22/11/2013
AS AÇÕES DE DIFERENÇAS DO FGTS E OS DIREITOS SONEGADOS DOS TRABALHADORES
O FGTS (Fundo de Garantia por tempo de Serviço) foi criado na década de 60, como resposta a uma nova ordem econômica vigente, para compensar a perda da estabilidade decenal que os trabalhadores haviam conquistado com a Consolidação das Leis do Trabalho (CLT).
Mesmo que a lei que organizou o FGTS tenha previsto a correção monetária do fundo pela TR (Taxa Referencial), sendo ele desde então empregado pelo Governo Federal para corrigir os saldos do fundo, recentemente os Tribunais Superiores manifestaram-se acerca da imprestabilidade da Taxa Referencial como fator de correção monetária apto a repor as perdas inflacionárias com aplicações financeiras.

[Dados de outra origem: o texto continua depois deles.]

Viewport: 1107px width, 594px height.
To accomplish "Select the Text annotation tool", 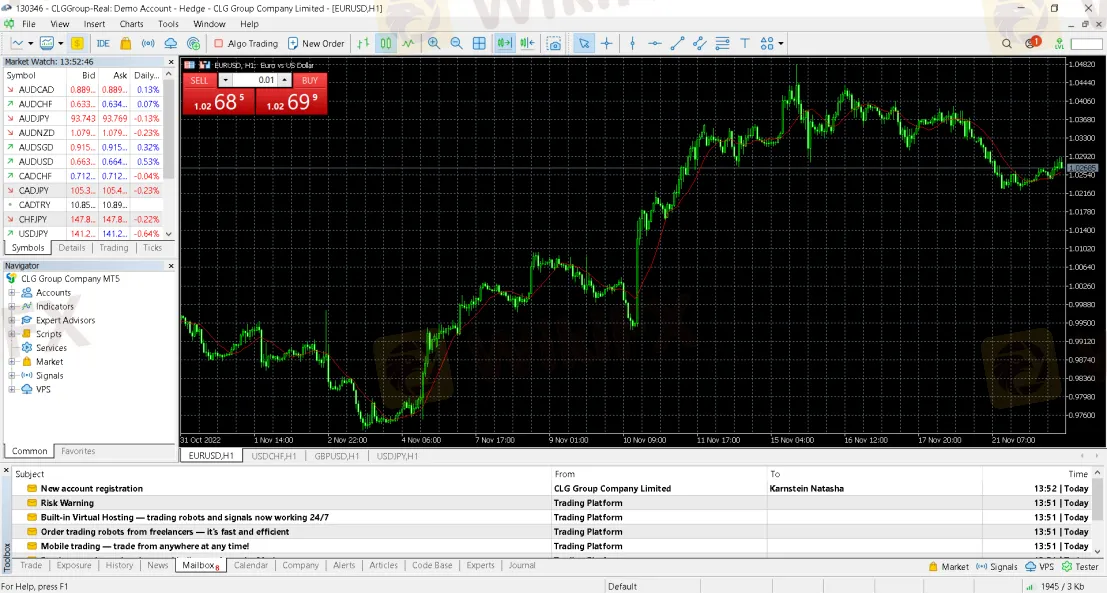I will pos(745,43).
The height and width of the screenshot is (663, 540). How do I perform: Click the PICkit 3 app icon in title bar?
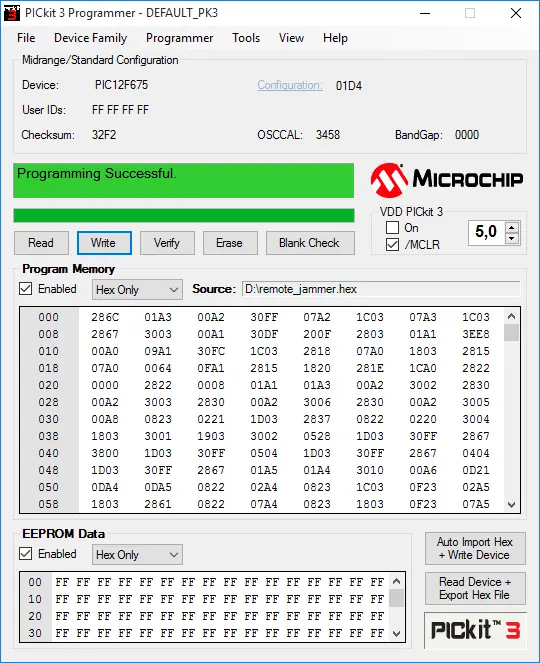tap(12, 13)
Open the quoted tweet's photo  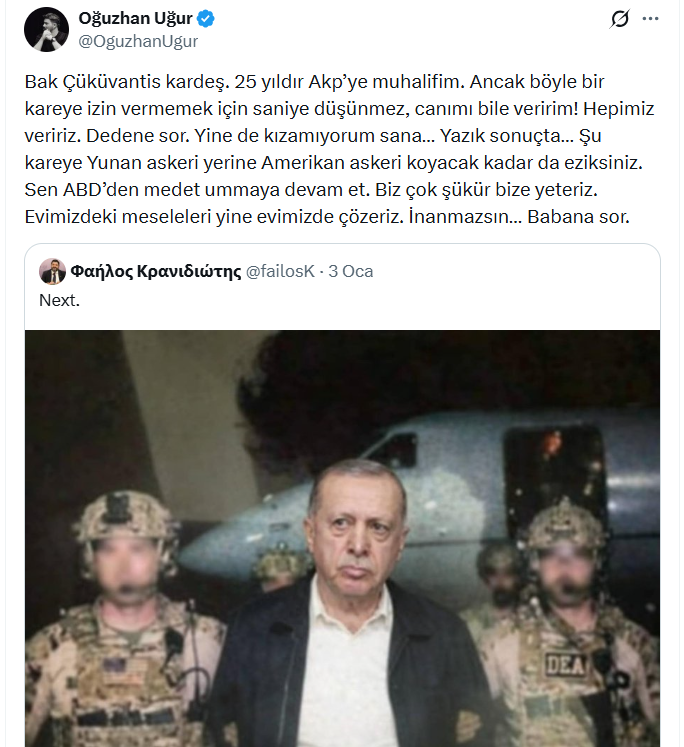click(342, 538)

Hoje, a realidade econômica brasileira tem forçado milhares de trabalhadores, e que não se duvida, serão em breve milhões, a ingressar no Poder Judiciário para rever as perdas com este fundo desde o ano de 1999, quando a Taxa Referencial passou a ser praticamente nula, e requerer a aplicação de um fator de correção que reflita a inflação crescente na última década, como o INPC, índice oficial adotado pelo governo para a correção da inflação.
Só para se ter uma ideia, hoje as perdas dos trabalhadores com a falta de correção do fundo chegam a R$128,5 bilhões, então, pergunta-se, onde vai parar todo este dinheiro, confiscado do trabalhador em conta vinculada, que só pode ser sacado em hipóteses específicas, e que deixa de ser investido pelo trabalhador em sua economia pessoal e de sua família?
Conforme informações da Agência Brasil, o Governo Federal usará R$81,56 bilhões do FGTS no ano de 2014, para fomentar, entre outros, financiamentos habitacionais, infraestrutura urbana, obras de saneamento e descontos em financiamentos do Programa Minha Casa Minha Vida.
Não é difícil perceber que esses bilhões, puxados pelo grande momento da construção civil e do mercado imobiliário brasileiro, irão parar imediatamente na conta das grandes construtoras, incorporadoras e imobiliárias, entes privados que fazem a festa com os lucros do dinheiro aplicado em conta vinculada do trabalhador, e que ele próprio só pode sacar em situações quase excepcionais.
Entretanto, o caminho é longo para os trabalhadores reporem as suas perdas, um caminho que é forçosamente judicial e passa necessariamente por Brasília, onde deverá ser realizado o grande embate jurídico entre os trabalhadores e a empresa pública que administra os recursos do FGTS dos trabalhadores. Contudo, o perigo das decisões políticas travestidas em segurança jurídica das grandes corporações existe, como já aconteceu nos casos das ações da CRT/Brasil Telecom no Estado do RS e dos Planos Econômicos, com aplicações de fatores de cálculo e índices duvidosos, que podem causar novamente um limbo jurídico aos que foram lesados.
Assim, cabe aos trabalhadores, de forma organizada e com o auxílio profissional adequado buscarem os seus direitos e se fazerem ouvir perante aqueles que na última década fizeram letra morta da legislação e dos direitos dos trabalhadores.